We read this for my book club. I would never have read it by myself. The historical setting is also interesting.

The Netflix series (six episodes) is quite good.

Penn & Teller: Bullshit Season 8 Episode 8 did an experiment to try to verify this. They couldn't find that people could predict who is old and who isn't via a sniff test.

Unfortunately, that experiment could just as well have been testing people's ability to smell the difference.

Penn & Teller would not have an interesting show if their experiment didn't support the claim they were making.

One thing I remember very distinctly from when I was much, much younger is how my grandfather smelled. A very distinct smell that I always attributed to his heavy tobacco smoking and sweaty manual labor as a master cabinet maker. He died when he was in his sixties, from a heart attack. I was in sixth or seventh grade.

A few years ago, I was astonished when I realized that I could smell that exact same smell again. Only this time, to my horror, I discovered that I was now the source of that exact same precise smell. Only I don’t smoke, and my labor is mostly mental.

It’s not a knock-you-over-with-body-odor smell. You can cover it with deodorant or other perfumery type of application. But it is the baseline smell, minus all additional covering odors.

I finally decided that it must be a combination of genes and aging, since I am now close to the age when I recall that my grandfather smelled like this.


My dog was chased around as a puppy by an old lady with oven mitts.

Now he gets anxious when he smells old people. So from my anecdotal evidence, I think they probably have a distinct smell.

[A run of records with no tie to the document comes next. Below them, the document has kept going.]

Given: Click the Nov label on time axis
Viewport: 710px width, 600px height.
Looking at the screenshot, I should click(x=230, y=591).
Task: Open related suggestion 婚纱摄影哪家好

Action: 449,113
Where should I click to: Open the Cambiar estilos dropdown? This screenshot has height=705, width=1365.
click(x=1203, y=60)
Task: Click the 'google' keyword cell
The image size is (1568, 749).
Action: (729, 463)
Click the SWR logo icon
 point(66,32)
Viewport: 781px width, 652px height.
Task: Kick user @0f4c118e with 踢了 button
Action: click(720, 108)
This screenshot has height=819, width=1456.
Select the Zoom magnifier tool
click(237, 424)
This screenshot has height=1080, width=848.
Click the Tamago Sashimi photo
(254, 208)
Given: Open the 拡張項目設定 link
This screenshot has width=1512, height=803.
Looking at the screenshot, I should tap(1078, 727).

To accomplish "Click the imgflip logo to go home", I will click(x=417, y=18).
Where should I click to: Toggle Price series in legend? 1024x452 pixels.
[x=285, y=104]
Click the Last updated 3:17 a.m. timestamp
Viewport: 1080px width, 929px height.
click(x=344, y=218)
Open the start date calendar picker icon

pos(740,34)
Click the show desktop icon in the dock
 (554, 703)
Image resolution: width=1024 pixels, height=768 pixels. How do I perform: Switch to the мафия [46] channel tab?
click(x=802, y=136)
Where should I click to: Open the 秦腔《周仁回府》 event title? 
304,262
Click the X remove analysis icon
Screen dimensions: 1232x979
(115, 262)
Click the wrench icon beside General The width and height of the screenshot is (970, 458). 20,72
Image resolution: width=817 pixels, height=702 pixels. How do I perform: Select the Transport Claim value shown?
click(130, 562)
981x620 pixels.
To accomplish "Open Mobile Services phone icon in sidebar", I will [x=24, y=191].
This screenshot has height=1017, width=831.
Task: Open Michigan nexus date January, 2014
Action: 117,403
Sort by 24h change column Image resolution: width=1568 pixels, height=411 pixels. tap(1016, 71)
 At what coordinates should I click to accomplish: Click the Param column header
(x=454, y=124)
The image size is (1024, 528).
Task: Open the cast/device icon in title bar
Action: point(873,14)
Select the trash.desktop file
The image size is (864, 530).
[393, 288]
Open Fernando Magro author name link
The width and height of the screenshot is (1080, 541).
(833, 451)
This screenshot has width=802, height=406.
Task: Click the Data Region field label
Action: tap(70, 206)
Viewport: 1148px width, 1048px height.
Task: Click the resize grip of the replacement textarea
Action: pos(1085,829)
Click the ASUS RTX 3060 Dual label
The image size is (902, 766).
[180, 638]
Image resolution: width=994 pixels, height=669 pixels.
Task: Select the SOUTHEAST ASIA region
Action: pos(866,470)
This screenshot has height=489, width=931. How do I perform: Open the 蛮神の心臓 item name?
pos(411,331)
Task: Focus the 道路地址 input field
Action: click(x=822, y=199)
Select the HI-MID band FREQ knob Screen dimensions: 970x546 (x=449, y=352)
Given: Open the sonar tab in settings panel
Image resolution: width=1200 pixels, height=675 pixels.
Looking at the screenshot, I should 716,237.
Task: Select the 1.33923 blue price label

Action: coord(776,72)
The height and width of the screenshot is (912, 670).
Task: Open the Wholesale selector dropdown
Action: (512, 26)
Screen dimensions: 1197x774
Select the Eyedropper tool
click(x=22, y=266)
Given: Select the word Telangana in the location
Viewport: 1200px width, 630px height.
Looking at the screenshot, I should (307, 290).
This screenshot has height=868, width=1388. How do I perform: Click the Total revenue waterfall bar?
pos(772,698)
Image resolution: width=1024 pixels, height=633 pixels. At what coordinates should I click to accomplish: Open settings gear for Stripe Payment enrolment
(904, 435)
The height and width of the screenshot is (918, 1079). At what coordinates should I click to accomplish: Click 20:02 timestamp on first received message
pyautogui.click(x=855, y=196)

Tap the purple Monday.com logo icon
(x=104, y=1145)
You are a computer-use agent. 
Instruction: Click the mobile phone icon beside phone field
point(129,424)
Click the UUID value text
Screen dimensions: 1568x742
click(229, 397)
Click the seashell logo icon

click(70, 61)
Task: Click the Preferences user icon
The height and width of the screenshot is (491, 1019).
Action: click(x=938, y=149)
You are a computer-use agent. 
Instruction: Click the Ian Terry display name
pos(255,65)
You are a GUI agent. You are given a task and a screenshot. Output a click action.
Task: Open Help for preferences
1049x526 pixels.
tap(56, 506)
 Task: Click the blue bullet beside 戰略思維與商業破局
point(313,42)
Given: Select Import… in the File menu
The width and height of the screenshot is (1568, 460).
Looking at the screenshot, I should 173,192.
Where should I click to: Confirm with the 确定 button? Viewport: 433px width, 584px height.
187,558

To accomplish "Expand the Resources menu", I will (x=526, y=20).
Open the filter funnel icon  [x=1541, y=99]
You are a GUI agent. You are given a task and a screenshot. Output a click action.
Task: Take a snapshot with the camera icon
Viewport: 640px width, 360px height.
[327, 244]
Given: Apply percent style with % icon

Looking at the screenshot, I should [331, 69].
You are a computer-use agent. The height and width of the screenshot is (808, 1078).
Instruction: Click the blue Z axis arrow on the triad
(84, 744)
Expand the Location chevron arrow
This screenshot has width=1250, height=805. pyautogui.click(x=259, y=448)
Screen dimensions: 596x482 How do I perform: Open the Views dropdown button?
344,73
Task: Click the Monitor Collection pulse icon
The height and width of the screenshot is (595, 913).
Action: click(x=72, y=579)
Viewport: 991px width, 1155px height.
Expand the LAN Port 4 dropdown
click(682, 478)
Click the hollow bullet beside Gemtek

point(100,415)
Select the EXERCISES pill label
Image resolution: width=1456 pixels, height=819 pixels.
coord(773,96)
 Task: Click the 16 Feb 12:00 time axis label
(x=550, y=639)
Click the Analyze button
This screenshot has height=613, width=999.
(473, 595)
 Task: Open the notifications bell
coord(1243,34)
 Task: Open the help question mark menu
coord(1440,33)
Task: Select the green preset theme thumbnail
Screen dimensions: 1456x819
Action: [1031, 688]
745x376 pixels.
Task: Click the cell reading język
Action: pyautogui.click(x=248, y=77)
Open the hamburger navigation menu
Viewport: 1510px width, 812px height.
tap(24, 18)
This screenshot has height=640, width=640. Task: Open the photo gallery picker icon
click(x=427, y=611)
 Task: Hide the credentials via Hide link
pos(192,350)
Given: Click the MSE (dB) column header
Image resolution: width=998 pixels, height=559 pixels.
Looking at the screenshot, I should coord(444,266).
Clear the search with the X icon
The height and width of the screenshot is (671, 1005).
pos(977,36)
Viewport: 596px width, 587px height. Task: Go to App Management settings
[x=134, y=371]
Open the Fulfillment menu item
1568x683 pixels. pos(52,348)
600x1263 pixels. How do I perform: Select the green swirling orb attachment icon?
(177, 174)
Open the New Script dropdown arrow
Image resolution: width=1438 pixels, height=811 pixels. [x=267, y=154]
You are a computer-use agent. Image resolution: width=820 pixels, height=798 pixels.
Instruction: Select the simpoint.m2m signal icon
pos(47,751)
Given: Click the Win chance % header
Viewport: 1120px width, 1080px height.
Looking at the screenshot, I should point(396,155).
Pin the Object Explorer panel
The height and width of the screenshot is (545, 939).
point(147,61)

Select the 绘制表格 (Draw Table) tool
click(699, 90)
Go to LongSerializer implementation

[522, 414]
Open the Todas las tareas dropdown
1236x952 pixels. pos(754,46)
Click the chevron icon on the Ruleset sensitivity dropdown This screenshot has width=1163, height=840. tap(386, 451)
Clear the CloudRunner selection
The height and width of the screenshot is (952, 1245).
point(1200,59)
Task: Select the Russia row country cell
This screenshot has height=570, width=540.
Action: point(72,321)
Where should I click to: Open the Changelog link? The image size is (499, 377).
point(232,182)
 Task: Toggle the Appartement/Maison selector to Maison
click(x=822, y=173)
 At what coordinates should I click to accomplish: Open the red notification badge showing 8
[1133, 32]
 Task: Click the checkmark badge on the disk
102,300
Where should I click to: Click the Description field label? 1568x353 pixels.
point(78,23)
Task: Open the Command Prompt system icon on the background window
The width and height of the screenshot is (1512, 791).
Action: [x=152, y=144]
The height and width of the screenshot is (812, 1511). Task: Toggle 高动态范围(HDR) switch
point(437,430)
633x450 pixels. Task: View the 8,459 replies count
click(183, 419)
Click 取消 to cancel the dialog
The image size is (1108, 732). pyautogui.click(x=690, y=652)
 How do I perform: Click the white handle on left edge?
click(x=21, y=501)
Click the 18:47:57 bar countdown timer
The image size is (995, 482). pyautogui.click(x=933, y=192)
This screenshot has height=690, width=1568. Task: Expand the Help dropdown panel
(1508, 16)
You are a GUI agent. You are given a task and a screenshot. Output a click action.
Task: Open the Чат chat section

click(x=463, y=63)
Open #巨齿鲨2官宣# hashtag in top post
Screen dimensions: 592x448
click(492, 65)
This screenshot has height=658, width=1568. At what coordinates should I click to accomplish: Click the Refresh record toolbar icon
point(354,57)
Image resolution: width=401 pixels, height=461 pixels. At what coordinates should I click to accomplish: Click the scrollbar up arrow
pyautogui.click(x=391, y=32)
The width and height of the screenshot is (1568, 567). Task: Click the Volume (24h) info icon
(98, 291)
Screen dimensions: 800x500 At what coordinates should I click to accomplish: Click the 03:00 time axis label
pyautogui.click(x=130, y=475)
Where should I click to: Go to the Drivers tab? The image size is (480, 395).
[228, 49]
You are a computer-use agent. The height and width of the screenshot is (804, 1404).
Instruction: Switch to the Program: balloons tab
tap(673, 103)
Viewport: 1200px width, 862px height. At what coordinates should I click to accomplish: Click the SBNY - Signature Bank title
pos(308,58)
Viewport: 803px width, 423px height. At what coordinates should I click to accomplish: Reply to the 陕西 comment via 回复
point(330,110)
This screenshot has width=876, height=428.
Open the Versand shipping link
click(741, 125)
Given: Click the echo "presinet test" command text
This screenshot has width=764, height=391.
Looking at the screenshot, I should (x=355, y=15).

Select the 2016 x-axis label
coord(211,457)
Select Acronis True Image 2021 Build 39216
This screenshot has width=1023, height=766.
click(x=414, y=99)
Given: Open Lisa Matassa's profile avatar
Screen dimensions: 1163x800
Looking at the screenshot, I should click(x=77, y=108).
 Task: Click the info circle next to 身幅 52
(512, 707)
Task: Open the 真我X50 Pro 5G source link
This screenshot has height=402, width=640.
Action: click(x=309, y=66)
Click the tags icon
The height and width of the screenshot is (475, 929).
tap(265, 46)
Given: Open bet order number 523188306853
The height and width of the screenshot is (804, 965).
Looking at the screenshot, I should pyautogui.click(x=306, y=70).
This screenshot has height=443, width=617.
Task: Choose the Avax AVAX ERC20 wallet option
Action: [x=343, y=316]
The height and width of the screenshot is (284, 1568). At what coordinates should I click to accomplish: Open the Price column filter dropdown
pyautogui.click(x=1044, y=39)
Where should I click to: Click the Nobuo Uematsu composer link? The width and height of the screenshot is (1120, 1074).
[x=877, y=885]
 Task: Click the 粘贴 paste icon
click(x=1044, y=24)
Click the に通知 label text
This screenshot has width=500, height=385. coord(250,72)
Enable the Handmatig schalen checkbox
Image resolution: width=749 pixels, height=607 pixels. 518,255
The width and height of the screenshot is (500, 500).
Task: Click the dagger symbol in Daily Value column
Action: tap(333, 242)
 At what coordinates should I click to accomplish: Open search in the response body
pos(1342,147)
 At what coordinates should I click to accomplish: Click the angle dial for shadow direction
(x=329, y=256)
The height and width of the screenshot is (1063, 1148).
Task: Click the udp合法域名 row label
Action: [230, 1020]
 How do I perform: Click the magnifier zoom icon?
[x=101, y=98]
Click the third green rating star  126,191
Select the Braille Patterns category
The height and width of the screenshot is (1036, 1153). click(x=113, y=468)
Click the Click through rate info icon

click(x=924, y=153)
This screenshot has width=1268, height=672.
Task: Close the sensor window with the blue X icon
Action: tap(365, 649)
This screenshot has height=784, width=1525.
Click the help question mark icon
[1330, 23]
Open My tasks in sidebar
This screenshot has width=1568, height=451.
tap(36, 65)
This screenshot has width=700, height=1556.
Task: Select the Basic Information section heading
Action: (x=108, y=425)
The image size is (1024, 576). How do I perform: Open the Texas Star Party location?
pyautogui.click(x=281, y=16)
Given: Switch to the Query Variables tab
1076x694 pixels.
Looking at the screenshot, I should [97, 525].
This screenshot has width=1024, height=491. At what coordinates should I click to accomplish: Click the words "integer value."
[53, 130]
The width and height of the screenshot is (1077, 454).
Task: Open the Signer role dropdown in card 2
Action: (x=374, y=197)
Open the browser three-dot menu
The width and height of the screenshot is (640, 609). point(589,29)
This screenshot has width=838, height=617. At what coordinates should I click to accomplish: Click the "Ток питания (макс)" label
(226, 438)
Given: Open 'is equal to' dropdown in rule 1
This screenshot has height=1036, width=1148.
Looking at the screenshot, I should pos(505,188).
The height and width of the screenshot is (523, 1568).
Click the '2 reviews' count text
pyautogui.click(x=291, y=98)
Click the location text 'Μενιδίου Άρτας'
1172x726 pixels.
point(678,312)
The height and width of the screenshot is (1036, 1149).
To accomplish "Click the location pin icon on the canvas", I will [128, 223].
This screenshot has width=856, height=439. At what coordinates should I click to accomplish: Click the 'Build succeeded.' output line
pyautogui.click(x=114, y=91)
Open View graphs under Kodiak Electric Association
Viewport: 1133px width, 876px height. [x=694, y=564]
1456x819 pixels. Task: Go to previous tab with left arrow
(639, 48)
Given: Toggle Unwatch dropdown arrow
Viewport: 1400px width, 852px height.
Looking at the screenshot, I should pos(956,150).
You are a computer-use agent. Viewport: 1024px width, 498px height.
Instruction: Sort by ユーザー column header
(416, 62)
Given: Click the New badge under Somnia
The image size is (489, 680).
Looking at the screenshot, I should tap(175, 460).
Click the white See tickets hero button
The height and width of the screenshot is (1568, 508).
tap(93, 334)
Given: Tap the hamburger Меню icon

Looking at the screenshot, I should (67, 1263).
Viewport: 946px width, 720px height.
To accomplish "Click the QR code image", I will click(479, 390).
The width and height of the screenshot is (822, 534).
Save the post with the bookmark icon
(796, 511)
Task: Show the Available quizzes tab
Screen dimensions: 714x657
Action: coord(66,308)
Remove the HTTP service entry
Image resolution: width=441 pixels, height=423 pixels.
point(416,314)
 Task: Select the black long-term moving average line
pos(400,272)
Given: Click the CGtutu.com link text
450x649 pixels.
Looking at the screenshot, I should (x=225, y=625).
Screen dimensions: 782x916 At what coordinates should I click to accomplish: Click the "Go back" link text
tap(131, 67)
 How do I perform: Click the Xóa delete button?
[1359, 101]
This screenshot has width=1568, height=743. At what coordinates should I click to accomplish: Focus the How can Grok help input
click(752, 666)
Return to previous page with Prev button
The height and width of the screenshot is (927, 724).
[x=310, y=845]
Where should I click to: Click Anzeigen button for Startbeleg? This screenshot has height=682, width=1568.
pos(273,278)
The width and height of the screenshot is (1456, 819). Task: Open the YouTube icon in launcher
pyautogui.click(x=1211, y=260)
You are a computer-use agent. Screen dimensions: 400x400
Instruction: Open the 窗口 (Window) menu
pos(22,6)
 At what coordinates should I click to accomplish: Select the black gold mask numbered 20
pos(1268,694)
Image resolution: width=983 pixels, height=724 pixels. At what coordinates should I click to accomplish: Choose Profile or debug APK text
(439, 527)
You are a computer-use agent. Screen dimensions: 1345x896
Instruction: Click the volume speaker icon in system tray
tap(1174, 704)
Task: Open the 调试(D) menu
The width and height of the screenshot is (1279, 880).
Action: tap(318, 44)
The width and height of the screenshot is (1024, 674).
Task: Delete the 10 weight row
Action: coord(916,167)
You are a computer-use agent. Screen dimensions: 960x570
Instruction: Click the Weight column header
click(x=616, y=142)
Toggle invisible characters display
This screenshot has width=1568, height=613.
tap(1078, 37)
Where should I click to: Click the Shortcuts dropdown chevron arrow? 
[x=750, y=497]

My theory is that the smell is distinct because of pharmaceuticals. A lot of older people are on all sorts of medications. I think a lot of medicines cause the body to give off differing odors. From personal experience, I've noticed my body odor change when on different medicines. And have actually noticed that other elderly people I've been around have a faint chemical odor to them.


I don't know if I'm old, but my wife and I are in our mid-40s and we agree that we smell differently than we used to smell, for instance when we were in our early 20s.

I used to be the 1st person mosquitoes went after, fair-skinned as I am. I had a surgery recently and for several months a few of my blood metrics have lower than normal levels (hemocrit, red cell count, platelet count, etc). Now I watch others slapping at mosquitoes which seem no longer attracted to me. My theory is I don't "smell" as good to the little bloodsuckers.

A lot of older people don't shower or bathe as often as young people because they're worried about slips and falls. I'm surprised that the article didn't consider that.

Two of the three studies defined "old" as people 40 or 41 and older, so frailty might not be a large factor.

(Those two studies had different conclusions. The third study defined "old" as 75 and older, but found the most intense and unpleasant orders in middle-ages males, 45-55, so again, frailty doesn't seem likely to be a significant factor in terms of a strong or bad old smell.)

Edit: also, I kinda doubt your assertion about the bathing habits of older people. I wonder what you base that on?


Never smell anything differently on my grandparents, parents, elderly around me. Maybe it's not a widespread myth?

I started taking probiotics about three months ago and I definitely have a different stink than I used to.

What do old people smell like?

Depends.


I'm not sure people understood your innocuous joke...I did.

My gran has no nose.

How does she smell?

Terrible.



Well, they certainly smell awful to me. Especially old women. That's a very distinctive smell. I could recognize an old woman without the use of any of my other senses.

Sucks to be you

TBH it does. It seems like I generally have a more sensitive sense of smell than most people. It's annoying, because the result is: a lot more things have a bad smell for me.